Phase-field modeling of radiation-induced composition redistribution: An application to additively manufactured austenitic Fe–Cr–Ni

Multicomponent alloys undergoing irradiation damage develop radiation-induced composition redistribution at point defect sinks such as grain boundaries (GBs) and dislocations. Such redistribution results in undesired changes to their mechanical behavior and corrosion resistance. Additively manufactured alloys proposed for future nuclear applications are expected to demonstrate a distinct response to irradiation owing to their unique microstructure with as-solidified dislocation density and chemical microsegregation. To capture the composition redistribution in such systems, we develop a mesoscale model with coupled evolution of atomic and point defect components in the presence of dislocation density, dislocation heterogeneity, and thermodynamic interactions at the GB. The model is parameterized for an FCC Fe–Cr–Ni alloy as a representative system for austenitic stainless steels, and simulations are performed in 1D and 2D as a function of irradiation temperature, dose, dislocation density, and grain size.

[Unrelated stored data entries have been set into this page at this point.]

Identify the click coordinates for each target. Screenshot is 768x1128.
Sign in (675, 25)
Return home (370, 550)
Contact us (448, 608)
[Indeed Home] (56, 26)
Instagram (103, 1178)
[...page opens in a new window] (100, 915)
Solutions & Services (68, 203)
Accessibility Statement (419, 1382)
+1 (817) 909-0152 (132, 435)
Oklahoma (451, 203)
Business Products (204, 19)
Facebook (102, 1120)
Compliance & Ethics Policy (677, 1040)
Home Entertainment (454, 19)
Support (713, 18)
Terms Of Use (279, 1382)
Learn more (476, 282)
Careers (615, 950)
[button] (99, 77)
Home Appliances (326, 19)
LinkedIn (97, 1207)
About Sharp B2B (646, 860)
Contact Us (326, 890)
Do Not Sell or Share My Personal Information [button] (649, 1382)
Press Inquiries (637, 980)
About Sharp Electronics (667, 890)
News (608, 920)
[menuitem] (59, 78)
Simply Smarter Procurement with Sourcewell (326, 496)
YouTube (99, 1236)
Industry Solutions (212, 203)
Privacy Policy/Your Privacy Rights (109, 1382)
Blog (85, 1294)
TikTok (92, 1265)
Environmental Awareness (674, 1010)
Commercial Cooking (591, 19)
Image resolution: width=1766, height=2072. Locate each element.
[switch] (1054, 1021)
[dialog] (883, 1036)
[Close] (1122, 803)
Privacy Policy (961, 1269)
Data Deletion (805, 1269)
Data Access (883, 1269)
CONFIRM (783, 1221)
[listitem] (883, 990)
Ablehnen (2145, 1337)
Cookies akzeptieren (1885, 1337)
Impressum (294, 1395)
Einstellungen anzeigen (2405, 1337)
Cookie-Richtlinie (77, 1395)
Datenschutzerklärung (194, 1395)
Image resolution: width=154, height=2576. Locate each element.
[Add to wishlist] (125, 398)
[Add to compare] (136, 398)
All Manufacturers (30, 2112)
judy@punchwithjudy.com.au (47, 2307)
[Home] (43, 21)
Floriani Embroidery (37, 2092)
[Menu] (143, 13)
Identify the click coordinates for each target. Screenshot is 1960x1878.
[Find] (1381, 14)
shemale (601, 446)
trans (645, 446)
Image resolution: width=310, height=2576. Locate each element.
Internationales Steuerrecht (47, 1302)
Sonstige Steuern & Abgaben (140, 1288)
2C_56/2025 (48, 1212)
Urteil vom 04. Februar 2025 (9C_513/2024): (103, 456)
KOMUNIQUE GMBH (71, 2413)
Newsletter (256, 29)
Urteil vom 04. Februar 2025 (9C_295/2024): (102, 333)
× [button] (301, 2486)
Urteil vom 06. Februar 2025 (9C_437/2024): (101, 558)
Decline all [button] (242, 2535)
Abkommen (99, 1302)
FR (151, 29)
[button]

Radiation-induced segregation (RIS) characterized by Cr depletion and Ni enrichment is predicted at both the GB and the dislocation cell wall, with RIS being lower in magnitude but wider at the cell wall. Strongly biased absorption of self-interstitials by dislocations is found to suppress Ni enrichment but slightly enhance Cr depletion under certain conditions. Thermodynamic segregation at the GB is predicted to be narrower and opposite in sign to RIS for both Cr and Ni. Importantly, non-monotonic segregation is found to occur when both thermodynamic and RIS mechanisms are considered, providing a novel physical interpretation of experimental observations. The model is expected to serve as a key tool in accelerated qualification of irradiated materials.